- [What the exercise asks] I'd like every line from the material below that has "will" in it.

- [Records for processing]

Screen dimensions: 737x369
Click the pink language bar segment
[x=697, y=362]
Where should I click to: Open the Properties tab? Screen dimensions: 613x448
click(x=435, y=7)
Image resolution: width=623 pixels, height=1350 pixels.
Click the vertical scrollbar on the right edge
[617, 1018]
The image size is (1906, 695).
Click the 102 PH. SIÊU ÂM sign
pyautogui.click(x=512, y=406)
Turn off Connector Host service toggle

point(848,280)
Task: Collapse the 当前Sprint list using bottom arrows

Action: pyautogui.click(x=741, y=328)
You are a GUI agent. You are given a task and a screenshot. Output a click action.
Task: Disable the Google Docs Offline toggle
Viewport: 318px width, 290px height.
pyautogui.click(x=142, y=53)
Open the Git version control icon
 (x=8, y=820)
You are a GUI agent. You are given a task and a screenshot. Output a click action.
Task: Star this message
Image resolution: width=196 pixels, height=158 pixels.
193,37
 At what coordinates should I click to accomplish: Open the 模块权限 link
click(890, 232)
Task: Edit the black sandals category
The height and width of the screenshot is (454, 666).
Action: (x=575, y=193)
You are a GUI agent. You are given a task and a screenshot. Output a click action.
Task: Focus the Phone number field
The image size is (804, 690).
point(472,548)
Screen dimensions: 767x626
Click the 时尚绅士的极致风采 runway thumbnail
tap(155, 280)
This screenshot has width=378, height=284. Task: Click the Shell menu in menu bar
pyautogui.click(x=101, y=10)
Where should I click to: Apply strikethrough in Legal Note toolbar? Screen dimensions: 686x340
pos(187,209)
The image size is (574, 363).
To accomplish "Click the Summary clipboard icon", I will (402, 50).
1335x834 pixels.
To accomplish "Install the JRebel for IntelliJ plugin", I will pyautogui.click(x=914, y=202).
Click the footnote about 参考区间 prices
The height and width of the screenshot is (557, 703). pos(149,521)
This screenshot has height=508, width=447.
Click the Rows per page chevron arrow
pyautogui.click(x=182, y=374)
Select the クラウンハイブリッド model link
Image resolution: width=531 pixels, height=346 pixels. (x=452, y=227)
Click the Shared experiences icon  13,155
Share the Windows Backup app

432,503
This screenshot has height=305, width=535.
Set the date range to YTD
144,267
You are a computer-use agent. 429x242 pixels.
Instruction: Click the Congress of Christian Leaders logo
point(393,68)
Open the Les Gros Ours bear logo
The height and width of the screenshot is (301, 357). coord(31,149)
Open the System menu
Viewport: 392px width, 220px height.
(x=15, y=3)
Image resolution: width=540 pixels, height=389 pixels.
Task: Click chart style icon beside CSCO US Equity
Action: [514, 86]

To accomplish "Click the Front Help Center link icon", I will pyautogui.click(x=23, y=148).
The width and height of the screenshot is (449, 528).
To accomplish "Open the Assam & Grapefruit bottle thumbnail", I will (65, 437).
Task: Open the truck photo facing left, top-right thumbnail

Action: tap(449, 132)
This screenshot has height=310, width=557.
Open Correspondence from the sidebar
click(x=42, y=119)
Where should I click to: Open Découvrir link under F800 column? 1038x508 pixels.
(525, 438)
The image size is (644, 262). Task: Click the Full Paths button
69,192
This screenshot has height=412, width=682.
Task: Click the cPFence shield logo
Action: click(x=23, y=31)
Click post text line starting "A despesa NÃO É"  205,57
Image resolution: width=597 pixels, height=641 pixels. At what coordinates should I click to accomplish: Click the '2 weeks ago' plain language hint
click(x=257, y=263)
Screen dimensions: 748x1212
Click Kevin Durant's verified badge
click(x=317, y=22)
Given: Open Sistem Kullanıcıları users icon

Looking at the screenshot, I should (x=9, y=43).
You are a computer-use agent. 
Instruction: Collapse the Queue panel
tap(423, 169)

- [Answer box]
To accomplish "Click the Summary clipboard icon", I will (402, 50).
To accomplish "Install the JRebel for IntelliJ plugin", I will pyautogui.click(x=914, y=202).
To accomplish "Click the Front Help Center link icon", I will pyautogui.click(x=23, y=148).
To accomplish "Open the Assam & Grapefruit bottle thumbnail", I will (65, 437).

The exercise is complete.